■ **TEXT**:
....................

A lot of New Zealanders are sold their first insurance policy by their bank. It is good to have cover where none was before, and a big attraction for many of these clients was convenience: they usually filled in short forms and got cover without medical tests or exams.
But the trade-off is generally more limited cover and an opportunity to improve on it if they take the time to get good advice and submit to more extensive underwriting. Here are the main issues:
- Pricing. Not all bank cover is cheaper. In fact according to the Consumer magazine survey every single bank life cover offer could be bettered by a product sold by advisers. So much for the cost savings of direct. In some respects this is inevitable: pricing reflects how extensive underwriting is, and most bank cover is designed to be easy to apply for.
- Exclusions. Only ASB’s and Westpac’s cover is the equal of intermediated products – the others all include additional exclusions, most of which have long been erased from the products you sell. These extra exclusions include the ambiguous exclusion for participation in an unlawful act, which causes advisers to speculate on the treatment of a client killed while drink-driving, for example.

....................

■ **LIST OF TASKS**:
A – Based on the text on bank-sold insurance, answer yes or no to each statement and quote the exact words of the text that decide it.
(i) All bank insurance cover is cheaper than cover sold by advisers.
(ii) ASB's and Westpac's cover is the equal of intermediated products.
(iii) Bank clients usually had to take medical tests to get cover.
B – Sum up the text on bank-sold insurance in two sentences.
C – Pick up the text on bank-sold insurance after its last sentence and continue it.
The records have nothing to do with the work on the text on bank-sold insurance.

....................

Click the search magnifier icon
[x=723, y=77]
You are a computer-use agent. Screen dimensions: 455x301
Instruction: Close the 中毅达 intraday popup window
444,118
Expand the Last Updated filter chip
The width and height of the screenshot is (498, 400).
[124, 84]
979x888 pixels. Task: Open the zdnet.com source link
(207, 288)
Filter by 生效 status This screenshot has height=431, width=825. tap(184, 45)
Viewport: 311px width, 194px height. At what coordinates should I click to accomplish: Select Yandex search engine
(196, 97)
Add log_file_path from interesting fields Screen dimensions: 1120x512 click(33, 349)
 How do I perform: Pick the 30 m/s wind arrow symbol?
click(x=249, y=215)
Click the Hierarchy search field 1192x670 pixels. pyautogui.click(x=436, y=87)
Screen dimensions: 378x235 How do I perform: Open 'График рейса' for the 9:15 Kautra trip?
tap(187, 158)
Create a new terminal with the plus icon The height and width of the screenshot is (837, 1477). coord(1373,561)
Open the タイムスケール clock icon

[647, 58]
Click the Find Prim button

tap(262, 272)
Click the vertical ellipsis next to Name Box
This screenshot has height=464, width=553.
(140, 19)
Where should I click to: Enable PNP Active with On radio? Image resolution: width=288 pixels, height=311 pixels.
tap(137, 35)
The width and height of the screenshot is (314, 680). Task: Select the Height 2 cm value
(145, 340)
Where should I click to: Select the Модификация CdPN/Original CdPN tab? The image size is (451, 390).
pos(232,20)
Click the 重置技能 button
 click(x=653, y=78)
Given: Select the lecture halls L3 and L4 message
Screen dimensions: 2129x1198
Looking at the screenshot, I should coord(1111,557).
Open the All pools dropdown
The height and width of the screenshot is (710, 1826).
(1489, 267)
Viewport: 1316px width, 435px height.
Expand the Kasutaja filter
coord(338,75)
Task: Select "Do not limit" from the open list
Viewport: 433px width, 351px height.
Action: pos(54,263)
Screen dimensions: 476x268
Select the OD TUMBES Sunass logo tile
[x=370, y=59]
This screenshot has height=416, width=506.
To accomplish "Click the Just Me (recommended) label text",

....................

■ **RESPONSES TO THE EXERCISE**:
A –
(i) No: "Not all bank cover is cheaper."
(ii) Yes: "Only ASB’s and Westpac’s cover is the equal of intermediated products"
(iii) No: "they usually filled in short forms and got cover without medical tests or exams."

B – Many New Zealanders buy their first insurance from their bank because it is convenient, but that cover is generally more limited, and clients can improve on it with good advice and fuller underwriting. Bank cover is not always cheaper, since a Consumer magazine survey found that every bank life cover offer could be bettered by an adviser-sold product, and most bank products carry extra exclusions, except those from ASB and Westpac.

C –
- Increasing Cover Options. Special events increase in cover options can allow clients to as much as double their sum insured without medical evidence based on common family, work, and financial events. Provided they, or you, remember to take advantage of the features. ASB is the only bank product to have a special events increase option as good as most advised products. Kiwibank’s is a runner up. Of course you can improve on both of them if you are very fussy about SEOs, but an honourable mention must be made of KiwiBank’s high maximum age to exercise the option – higher than many advised products, so check the exercise age limits on yours – they can cut out clients as young as age 50.
- Upgrade policy wordings. Five out of eight advised companies commit to upgrades in their policies. Only one out of five bank products do the same – that’s ASB again.
- More features: As insurers that distribute through advisers have had to continually fight to find a way to get your attention they have added many features that you may not find present in bank products – take the commitment to pay financial planning and legal costs for example.
That list is just life cover. Income protection and Trauma policies yield even sharper differences, of course.